Beer labels link to band bios, art

Scan the label on any of the unique Collective Arts Brewery bottles with Blippar to learn more about the featured artists or musician through their bio and/or music videos. | Photo by Nick Jean. Scan the label on any of the unique Collective Arts Brewery bottles with Blippar to learn more about the featured artists or musician through their bio and/or music videos. | Photo by Nick Jean.

Nick Jean
A&E Reporter

Many people head over to the bar for something cold and sudsy during a concert, but now, thanks to Collective Arts Brewery, beer drinkers can get their arts and draughts anywhere they wish.

Every bottle of Ontario craft brewer’s signature Rhyme & Reason extra pale ale and citrus-infused blonde Saint of Circumstance features the artwork or album art of a different artist.

Each six-pack is “kind of like a cool, pop-up gallery,” Humber graduate and Collective Arts public relations/social media manager Linda Yahya said.

Collective Arts curates its artistic collections via global submissions from which industry professionals choose those to put on their labels, brewery co-founder Matt Johnston said. Holding an open call for submissions four times a year, industry professionals review the submissions, choosing whom to feature.

Series Two, which launched last month, features 77 artists and musicians, plus one label featuring Toronto-based radio station Indie88’s Black Box Sessions. Those selections were chosen from over 800 submissions, Johnston said.

One of those selected was former Radio Humber Band of the Month, The Glorious Sons.

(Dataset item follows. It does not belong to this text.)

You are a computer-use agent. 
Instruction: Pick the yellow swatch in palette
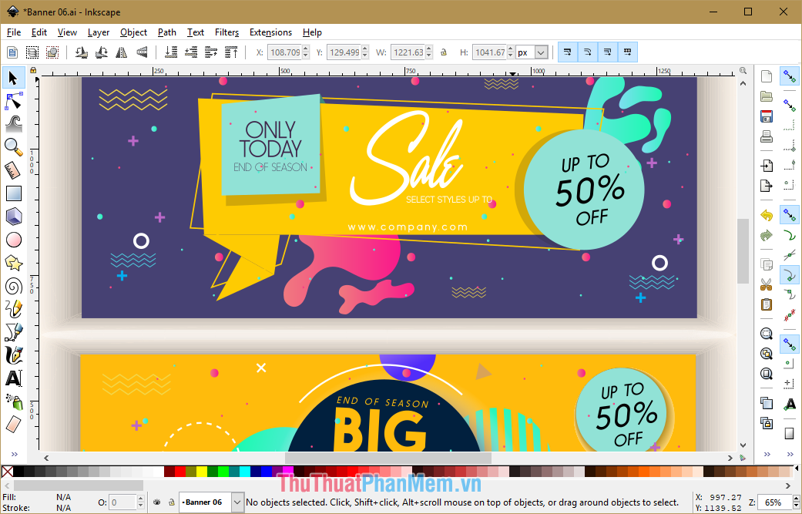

“It’s hard enough for bands to get noticed these days with regular channels. Anything that gets your name out there that’s out of the ordinary kind of turns people’s heads and Collective Arts is definitely doing that,” Sons guitarist Jay Emmons said.

Exposing artists and their work to a wider audience is a major reason behind the brewery’s inception, according to Johnston.

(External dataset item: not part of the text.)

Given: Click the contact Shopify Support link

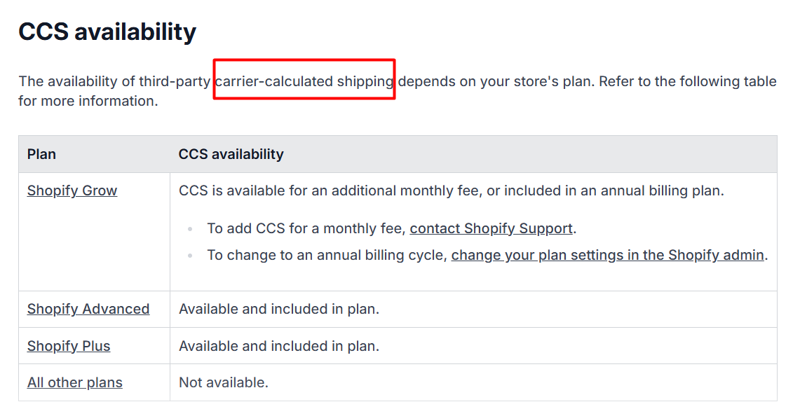Looking at the screenshot, I should click(491, 228).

The brewery is enhancing that expanded exposure even further by partnering with United Kingdom-based augmented-reality app Blippar.

The Blippar app can read the artwork on the beer bottle’s label like a barcode. This brings up an interactive version of the artwork with links to the artist’s bio and their webpage.

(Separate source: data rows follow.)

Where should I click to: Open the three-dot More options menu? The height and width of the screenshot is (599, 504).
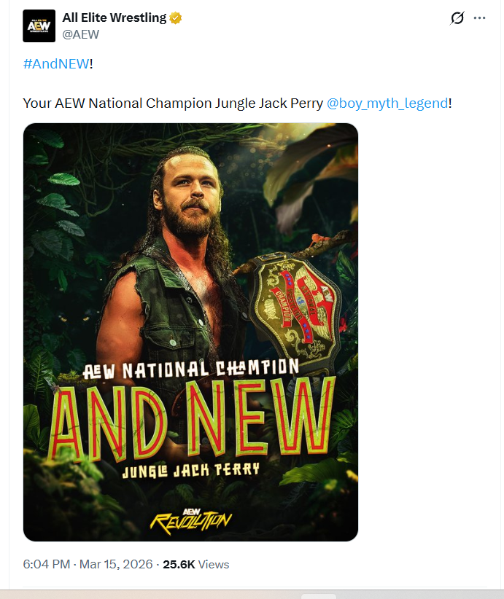[x=479, y=18]
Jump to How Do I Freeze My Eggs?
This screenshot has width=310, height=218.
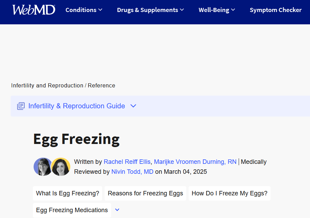coord(229,193)
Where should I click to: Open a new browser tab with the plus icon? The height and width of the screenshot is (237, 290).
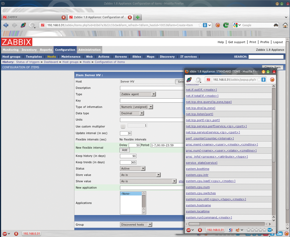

The labels are even more interactive with musicians and filmmakers. When you scan those labels a song or video will start playing, Yahya explained.

Any of these pop-ups can then be shared via social media services like Twitter and Facebook and eventually allow drinkers to actually directly buy the artwork, she said.

“For us (the interactive aspect) was really important because we want to make it easy for our drinkers … to engage and connect with the artists,” Johnston said.

A new series of labels will be released four times each year, he said.

Submissions are now open for Series Three and Johnston encourages any aspiring artist, at Humber College or elsewhere, to participate by submitting their artwork to collectiveartsbrewing.com/submit-art.